The system will automatically parse out the three inputs required for this evaluator. We still provide the material to be corrected through "field mapping":
{{POST_CONTENT}}
→ Source Reviews (used form a nominal expression)input
Column (title).{{REFERENCE_TITLES}}
→ Source Reviews (used form a nominal expression)reference_output
Column (standard answer).{{CANDIDATE_TITLE}}
→ from previous step Subject of the review (Prompt) The output (candidate's answer).

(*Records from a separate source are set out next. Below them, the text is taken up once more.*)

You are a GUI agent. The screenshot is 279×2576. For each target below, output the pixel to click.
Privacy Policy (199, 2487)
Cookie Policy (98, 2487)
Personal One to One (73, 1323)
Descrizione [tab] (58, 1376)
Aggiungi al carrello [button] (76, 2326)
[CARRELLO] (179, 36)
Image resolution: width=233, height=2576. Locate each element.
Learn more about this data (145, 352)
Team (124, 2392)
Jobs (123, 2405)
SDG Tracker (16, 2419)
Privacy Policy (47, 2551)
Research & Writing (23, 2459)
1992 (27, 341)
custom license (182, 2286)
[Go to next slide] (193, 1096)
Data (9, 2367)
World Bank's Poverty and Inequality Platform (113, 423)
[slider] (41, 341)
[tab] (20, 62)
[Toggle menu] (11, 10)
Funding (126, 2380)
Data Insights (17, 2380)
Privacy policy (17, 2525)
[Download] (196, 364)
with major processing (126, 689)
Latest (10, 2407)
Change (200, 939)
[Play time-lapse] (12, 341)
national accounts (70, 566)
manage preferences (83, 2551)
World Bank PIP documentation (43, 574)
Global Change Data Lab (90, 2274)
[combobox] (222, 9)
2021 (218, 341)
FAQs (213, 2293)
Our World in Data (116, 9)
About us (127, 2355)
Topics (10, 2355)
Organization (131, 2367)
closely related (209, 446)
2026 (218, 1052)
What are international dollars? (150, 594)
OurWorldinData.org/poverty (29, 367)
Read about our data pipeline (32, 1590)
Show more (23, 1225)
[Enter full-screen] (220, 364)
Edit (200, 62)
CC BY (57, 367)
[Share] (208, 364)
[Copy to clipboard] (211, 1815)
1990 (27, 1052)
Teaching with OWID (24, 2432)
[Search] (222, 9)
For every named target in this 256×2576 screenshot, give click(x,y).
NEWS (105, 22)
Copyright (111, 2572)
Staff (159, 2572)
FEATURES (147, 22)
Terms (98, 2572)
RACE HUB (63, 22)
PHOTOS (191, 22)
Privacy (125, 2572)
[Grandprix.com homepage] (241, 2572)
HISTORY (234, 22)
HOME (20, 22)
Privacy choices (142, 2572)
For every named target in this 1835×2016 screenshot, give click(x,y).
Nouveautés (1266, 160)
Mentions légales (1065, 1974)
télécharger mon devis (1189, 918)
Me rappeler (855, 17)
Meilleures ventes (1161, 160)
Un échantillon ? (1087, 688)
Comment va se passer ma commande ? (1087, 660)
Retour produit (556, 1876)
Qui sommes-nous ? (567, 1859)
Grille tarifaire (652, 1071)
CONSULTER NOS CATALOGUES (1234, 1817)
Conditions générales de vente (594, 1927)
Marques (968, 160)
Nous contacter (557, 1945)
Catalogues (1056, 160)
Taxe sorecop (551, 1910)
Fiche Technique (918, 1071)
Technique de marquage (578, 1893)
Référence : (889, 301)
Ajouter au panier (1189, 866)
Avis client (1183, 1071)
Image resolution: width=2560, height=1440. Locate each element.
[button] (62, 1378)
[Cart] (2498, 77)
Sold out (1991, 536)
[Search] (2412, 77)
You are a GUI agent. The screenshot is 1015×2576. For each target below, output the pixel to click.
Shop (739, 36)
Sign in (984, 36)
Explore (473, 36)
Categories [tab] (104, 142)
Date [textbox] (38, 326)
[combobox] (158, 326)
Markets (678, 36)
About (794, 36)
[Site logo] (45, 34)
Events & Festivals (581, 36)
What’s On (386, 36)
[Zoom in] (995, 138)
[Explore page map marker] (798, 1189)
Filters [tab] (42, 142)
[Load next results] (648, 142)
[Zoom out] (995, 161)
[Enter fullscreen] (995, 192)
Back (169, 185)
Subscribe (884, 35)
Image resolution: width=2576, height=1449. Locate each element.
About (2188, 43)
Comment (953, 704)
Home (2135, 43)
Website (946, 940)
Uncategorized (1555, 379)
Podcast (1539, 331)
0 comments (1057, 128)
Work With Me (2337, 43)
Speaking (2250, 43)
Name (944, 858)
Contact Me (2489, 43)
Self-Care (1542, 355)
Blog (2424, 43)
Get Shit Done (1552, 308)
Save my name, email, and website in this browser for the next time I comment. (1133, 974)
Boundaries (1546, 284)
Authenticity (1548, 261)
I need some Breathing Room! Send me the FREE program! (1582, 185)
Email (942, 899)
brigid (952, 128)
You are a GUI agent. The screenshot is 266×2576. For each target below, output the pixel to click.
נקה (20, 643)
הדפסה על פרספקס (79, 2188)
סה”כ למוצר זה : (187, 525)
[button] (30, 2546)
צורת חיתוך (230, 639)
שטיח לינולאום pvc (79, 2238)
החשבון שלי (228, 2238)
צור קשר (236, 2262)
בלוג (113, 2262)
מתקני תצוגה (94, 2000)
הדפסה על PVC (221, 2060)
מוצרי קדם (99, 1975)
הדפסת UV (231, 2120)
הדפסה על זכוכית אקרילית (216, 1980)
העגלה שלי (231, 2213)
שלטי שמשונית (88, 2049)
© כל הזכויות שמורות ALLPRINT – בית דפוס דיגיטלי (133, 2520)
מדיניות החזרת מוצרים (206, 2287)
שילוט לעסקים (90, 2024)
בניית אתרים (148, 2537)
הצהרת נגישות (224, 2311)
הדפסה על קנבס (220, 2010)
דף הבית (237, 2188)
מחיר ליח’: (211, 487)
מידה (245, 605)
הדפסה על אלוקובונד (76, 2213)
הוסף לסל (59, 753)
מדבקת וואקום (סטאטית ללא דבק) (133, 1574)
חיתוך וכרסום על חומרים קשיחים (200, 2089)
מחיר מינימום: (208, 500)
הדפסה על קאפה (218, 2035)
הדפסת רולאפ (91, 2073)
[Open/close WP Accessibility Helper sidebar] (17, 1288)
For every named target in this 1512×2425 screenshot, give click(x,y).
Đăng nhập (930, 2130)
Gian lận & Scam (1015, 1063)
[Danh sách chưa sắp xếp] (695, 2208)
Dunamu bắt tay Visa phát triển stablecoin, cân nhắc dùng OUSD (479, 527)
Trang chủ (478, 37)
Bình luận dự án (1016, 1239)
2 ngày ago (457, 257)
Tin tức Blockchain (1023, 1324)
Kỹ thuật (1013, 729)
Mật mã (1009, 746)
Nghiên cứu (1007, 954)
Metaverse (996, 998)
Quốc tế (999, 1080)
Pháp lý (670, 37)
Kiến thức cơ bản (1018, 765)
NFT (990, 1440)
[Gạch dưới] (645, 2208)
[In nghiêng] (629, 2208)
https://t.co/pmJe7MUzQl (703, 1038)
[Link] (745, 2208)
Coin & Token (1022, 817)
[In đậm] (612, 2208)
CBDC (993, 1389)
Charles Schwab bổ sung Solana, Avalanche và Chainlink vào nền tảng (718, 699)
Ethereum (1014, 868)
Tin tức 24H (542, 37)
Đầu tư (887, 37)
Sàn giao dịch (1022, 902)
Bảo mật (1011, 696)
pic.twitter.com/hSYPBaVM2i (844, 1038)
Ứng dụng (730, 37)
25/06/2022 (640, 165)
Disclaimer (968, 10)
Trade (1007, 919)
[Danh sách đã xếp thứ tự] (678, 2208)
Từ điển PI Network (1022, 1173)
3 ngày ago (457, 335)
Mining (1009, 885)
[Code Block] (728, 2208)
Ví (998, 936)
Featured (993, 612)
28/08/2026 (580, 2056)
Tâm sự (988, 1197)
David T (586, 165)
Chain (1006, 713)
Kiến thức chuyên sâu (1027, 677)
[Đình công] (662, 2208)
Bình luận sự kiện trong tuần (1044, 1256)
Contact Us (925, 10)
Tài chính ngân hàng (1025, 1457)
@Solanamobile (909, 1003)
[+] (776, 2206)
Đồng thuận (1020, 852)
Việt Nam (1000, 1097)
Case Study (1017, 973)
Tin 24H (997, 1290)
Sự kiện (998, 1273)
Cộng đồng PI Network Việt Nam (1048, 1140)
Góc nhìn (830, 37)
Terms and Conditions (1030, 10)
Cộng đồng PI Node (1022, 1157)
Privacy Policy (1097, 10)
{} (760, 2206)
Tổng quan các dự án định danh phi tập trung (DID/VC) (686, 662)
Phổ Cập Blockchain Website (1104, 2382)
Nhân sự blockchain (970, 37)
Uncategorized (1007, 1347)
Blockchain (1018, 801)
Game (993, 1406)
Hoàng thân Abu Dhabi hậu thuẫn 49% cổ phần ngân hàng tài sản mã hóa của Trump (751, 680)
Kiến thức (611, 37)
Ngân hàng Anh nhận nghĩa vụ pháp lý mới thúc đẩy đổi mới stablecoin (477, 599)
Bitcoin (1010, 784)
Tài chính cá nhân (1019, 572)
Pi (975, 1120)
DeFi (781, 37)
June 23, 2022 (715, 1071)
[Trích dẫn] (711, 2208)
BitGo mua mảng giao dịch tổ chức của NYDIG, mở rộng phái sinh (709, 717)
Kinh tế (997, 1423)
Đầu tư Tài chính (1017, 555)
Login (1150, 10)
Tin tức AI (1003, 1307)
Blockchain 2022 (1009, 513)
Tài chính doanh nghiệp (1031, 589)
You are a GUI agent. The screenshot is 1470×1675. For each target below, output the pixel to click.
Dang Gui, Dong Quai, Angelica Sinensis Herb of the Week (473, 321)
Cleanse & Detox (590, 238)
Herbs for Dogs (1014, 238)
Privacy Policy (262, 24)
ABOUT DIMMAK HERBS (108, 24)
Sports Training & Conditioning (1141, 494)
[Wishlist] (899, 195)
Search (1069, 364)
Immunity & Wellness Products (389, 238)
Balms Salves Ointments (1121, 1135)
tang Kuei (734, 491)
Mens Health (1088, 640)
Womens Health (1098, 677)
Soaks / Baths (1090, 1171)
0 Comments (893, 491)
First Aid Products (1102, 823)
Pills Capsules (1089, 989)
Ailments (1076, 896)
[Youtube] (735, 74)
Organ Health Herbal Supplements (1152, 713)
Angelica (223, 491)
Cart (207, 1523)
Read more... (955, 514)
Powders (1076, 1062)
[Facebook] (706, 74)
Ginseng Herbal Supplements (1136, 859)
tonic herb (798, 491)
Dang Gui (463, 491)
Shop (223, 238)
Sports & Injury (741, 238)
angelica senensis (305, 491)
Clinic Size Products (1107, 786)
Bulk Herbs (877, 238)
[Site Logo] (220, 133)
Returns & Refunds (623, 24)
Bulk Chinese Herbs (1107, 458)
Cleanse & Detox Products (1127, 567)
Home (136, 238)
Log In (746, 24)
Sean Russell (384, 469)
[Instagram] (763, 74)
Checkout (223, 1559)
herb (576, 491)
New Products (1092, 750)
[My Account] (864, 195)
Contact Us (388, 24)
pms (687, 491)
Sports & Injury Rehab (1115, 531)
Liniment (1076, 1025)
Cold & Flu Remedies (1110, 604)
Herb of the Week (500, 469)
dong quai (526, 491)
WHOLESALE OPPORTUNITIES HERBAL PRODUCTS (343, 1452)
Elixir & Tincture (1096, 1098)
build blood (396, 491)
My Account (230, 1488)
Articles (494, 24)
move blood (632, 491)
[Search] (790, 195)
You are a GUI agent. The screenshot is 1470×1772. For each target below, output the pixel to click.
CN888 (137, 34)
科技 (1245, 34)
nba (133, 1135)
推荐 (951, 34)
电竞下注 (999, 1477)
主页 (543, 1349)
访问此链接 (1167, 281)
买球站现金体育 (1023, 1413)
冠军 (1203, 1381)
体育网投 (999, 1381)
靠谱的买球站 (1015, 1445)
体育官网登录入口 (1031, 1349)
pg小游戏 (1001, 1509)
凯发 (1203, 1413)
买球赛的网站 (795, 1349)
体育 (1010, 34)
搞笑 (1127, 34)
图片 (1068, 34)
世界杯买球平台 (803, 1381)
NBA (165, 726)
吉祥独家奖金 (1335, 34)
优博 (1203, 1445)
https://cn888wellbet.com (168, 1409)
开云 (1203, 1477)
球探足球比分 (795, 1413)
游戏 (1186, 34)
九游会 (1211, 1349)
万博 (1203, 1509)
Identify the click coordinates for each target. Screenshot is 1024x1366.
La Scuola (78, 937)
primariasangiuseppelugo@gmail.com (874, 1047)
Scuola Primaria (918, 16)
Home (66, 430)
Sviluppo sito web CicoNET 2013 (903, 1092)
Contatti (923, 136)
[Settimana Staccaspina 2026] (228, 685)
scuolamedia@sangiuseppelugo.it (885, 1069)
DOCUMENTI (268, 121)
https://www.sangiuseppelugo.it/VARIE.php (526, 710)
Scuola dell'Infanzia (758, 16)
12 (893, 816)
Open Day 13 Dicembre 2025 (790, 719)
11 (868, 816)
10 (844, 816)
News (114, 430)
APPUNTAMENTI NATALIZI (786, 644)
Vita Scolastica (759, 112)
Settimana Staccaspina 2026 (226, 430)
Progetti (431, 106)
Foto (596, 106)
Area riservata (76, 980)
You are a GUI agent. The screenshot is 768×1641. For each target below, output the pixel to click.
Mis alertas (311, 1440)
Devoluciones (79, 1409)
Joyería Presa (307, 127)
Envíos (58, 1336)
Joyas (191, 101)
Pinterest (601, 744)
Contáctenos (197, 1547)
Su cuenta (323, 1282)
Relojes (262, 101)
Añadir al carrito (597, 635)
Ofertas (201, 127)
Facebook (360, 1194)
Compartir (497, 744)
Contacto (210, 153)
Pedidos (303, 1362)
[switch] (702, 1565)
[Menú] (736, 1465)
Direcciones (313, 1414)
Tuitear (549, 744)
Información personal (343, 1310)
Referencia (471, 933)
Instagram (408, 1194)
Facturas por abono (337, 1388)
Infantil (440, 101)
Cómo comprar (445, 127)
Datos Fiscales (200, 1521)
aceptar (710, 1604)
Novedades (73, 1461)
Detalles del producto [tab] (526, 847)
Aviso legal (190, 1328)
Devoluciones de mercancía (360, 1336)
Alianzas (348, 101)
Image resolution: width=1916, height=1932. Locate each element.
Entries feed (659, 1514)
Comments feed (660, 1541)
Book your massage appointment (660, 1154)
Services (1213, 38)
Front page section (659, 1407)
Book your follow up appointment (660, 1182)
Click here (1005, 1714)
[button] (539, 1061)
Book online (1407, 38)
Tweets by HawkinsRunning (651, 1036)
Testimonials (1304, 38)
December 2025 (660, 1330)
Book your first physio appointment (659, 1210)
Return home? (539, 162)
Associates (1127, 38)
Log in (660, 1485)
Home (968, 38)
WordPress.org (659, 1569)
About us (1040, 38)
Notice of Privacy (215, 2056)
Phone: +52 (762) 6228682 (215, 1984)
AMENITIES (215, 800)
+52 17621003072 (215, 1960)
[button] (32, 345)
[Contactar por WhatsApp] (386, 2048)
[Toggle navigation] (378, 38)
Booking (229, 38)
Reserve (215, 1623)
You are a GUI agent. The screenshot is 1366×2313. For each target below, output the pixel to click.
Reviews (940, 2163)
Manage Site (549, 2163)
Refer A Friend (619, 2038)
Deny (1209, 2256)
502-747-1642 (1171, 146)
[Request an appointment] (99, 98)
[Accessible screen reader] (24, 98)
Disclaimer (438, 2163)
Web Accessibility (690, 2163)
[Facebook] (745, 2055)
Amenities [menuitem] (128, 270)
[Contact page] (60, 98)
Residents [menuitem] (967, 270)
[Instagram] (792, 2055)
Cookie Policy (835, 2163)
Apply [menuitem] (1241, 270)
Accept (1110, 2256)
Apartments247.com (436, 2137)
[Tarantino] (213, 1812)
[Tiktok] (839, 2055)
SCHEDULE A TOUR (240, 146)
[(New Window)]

At this point, a clear data flow of automated assessment has been constructed: the assessment set issues questions → the assessment subject answers the questions → the evaluator corrects the answer results based on the standard answers and questions.
Interpretation of the "report card", the start of the accurate optimization of the journey
Click Run Experiment and wait a few moments for a detailed evaluation report to be automatically generated.
This report provides developers with a scientific basis to say goodbye to "metaphysical tuning". It not only contains quantitative scores, but also provides detailed reasons for each evaluation, which becomes the starting point for gaining insight into the model's capabilities and driving accurate iterations.